The Boston Athenaeum is one of America's oldest cultural institutions. Founded in 1807 as a place to promote knowledge, it was named in part for Athena, the Greek goddess of wisdom. Its purpose today is to encourage curious people to discover the humanities: the fine arts, history, and literature. We accomplish this through our ever-growing collections of books, paintings, sculptures, prints, photographs, maps, manuscripts, and periodicals. As the Athenaeum has grown and expanded across the decades, it originally moved several times. Finally, in 1849 the Athenaeum purchased property on Beacon Street and commissioned a local architect to design and build a structure that would meet the library's specific needs. That is the building in which you are now standing.

Originally, the Athenaeum had three main floors, each of which looked more or less like the one on which you are now standing. As the Athenaeum continued to grow, the building was expanded, improved, renovated, and restored several times, including by the addition of two more floors above, while retaining the basic floor plan and many of the original architectural features inside and out. Today the Boston Athenaeum contains some of the grandest spaces in New England, spaces filled with treasures of art and culture, making our institution the proper place for the pursuit of knowledge, and also a place of refinement and beauty. Take for example the impressive life-sized statue of George Washington. If you don't see it, please ask one of our friendly employees for directions. It stands in the room with the distinctive curve, or bow, at one end where large windows overlook the old Granary Burying Ground. Have you found it? If not, please feel free to pause this recording while you find it.

This statue is an exact copy--the first ever made--of one of the earliest public commemorative sculptures erected in this country. The original, made of marble, was commissioned from a leading French sculptor, Jean-Antoine Houdon, by the Commonwealth of Virginia in the 1790s with the intention of placing it in the rotunda of the state capitol building in Richmond, Virginia.

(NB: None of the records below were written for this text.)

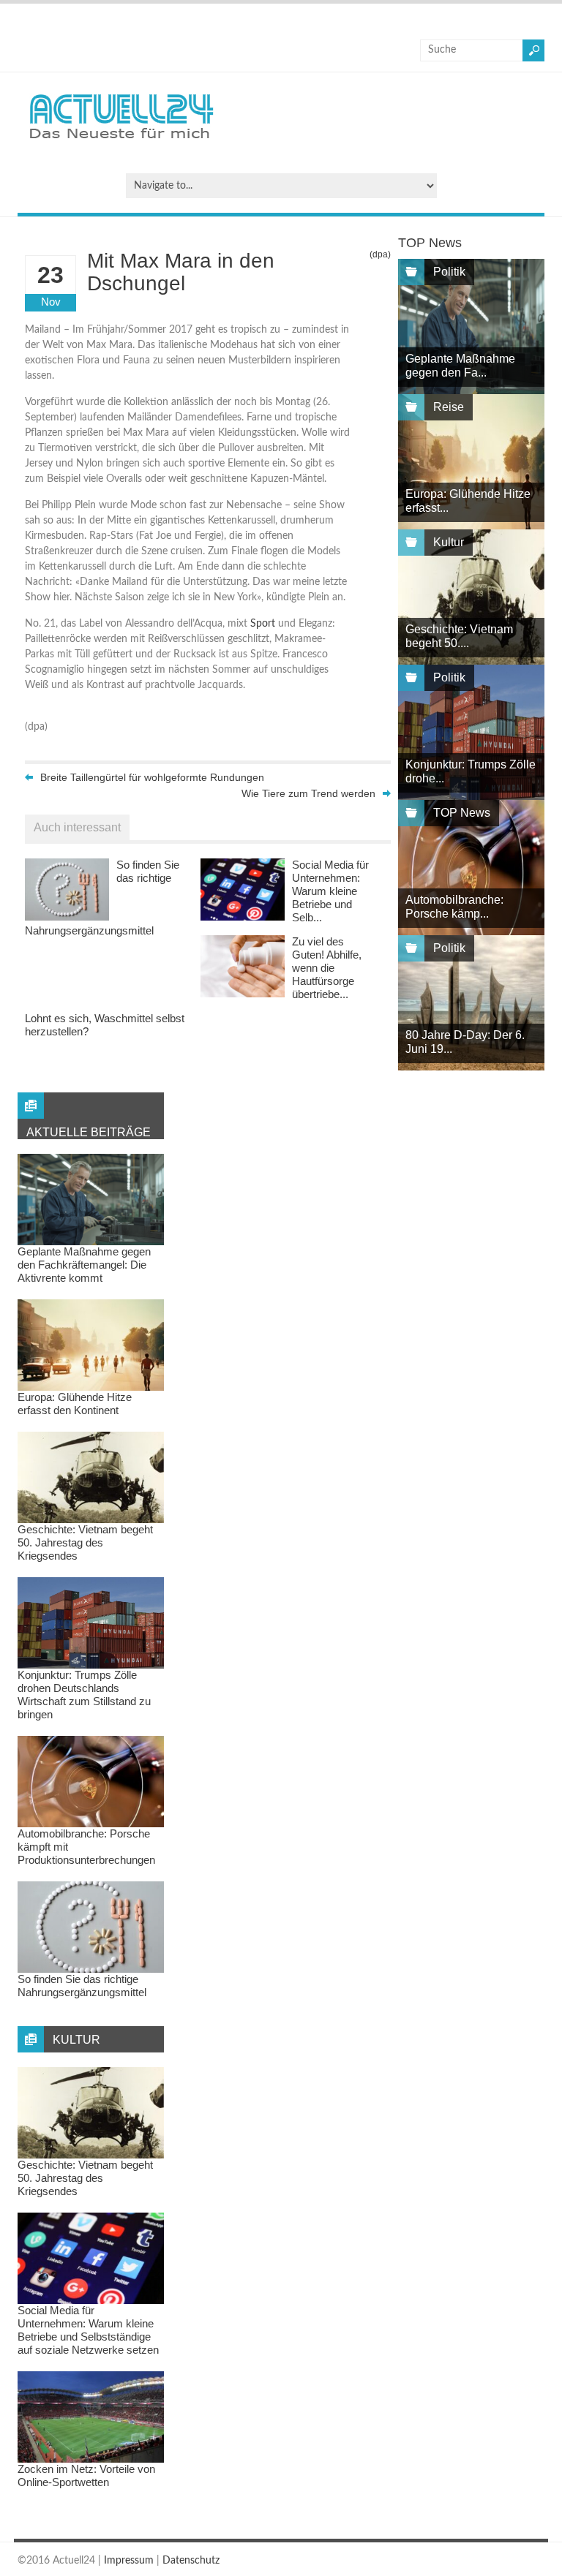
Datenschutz (191, 2561)
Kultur (448, 542)
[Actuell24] (121, 143)
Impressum (129, 2561)
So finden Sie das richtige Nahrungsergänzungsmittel (82, 1985)
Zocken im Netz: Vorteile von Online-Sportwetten (86, 2475)
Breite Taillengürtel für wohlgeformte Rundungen (152, 777)
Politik (449, 271)
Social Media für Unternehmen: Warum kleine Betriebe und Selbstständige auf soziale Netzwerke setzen (88, 2330)
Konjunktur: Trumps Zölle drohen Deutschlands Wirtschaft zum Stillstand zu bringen (84, 1695)
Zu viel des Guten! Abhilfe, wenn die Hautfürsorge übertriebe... (326, 967)
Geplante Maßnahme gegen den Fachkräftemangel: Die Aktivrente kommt (84, 1264)
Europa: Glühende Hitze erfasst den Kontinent (75, 1403)
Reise (448, 407)
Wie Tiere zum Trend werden (308, 793)
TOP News (461, 813)
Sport (262, 624)
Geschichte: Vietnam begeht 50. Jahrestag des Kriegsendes (85, 1542)
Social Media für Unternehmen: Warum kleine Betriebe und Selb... (330, 890)
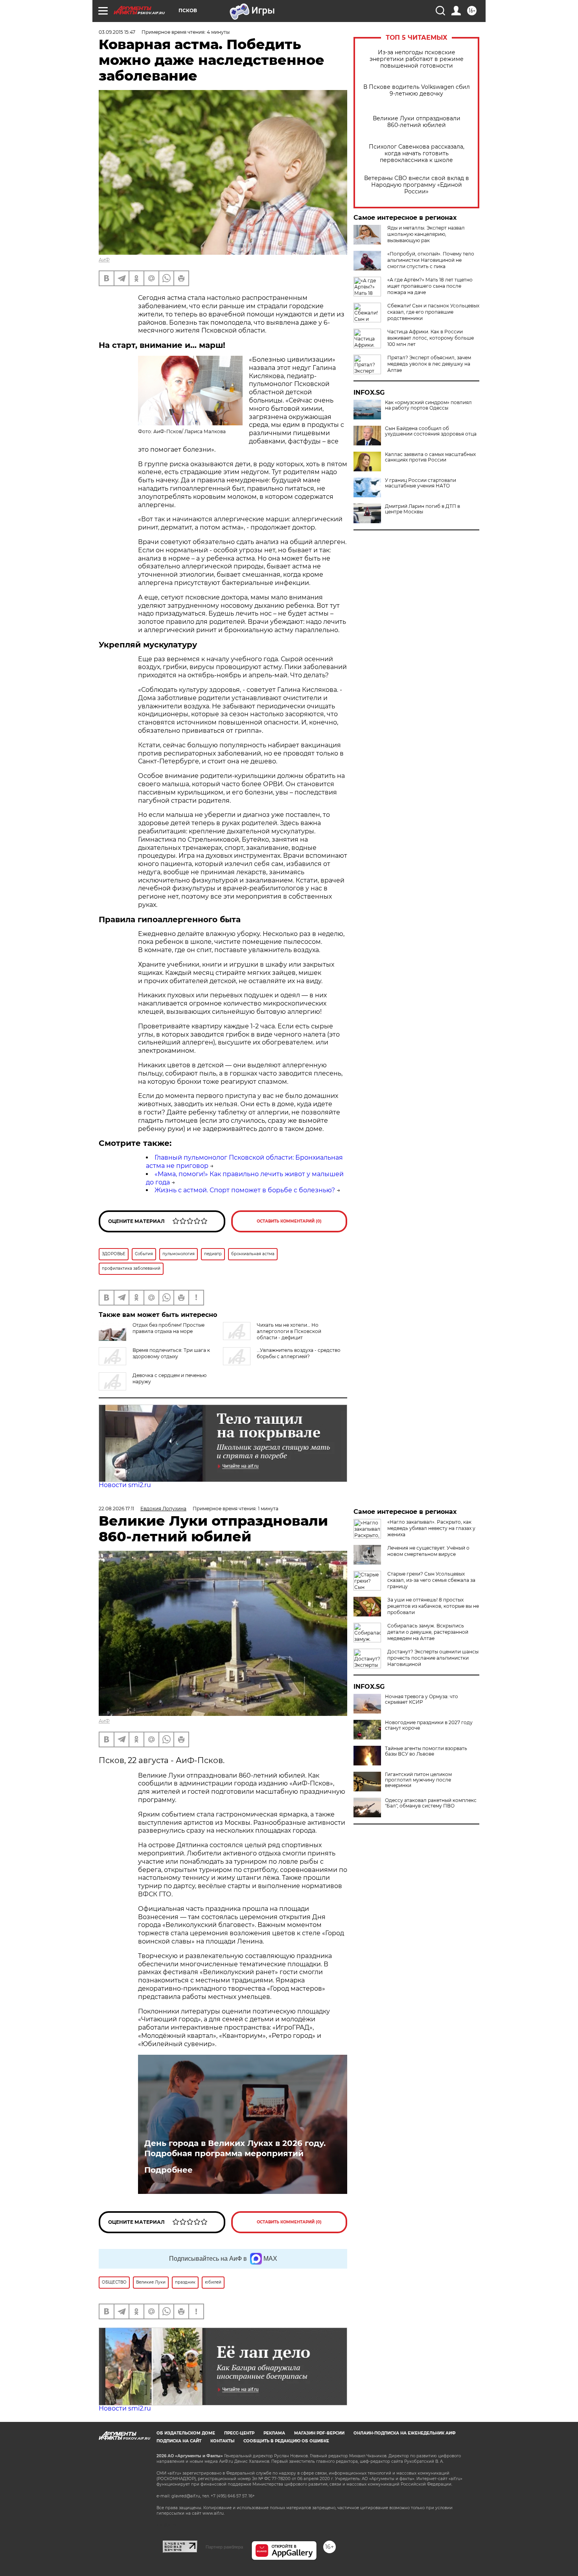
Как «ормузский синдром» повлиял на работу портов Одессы (428, 405)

Indeed, that marble is still there today. During the 1840s the Boston Athenaeum acquired the surviving part of George Washington's personal library and at almost exactly the same time, received permission from the Virginia state government to have this copy of the statue made. Here Washington is shown as the citizen soldier he was--a gentleman farmer who has done his duty for his country and then returned to civilian life. He still has his sword at his side, but he also holds the walking stick and stands before a plow. If you carefully move to the side of the sculpture, without touching it if you please, you can see these features quite clearly. The objects symbolized Washington's own attitude toward the new American system of government and his role within it, a democracy to be ruled by the people, not by a monarch, and one in which every citizen could and should participate, while maintaining individuality and dignity--an elusive goal, of course, but a worthy one nonetheless. The statue of George Washington, life sized, full length, dramatically elevated on its pedestal is impressive. As such it fulfills its purpose as a work of art; it teaches and inspires us as we contemplate the honorable nature of a great American and recall his historic deeds and the sacrifices he made for his country.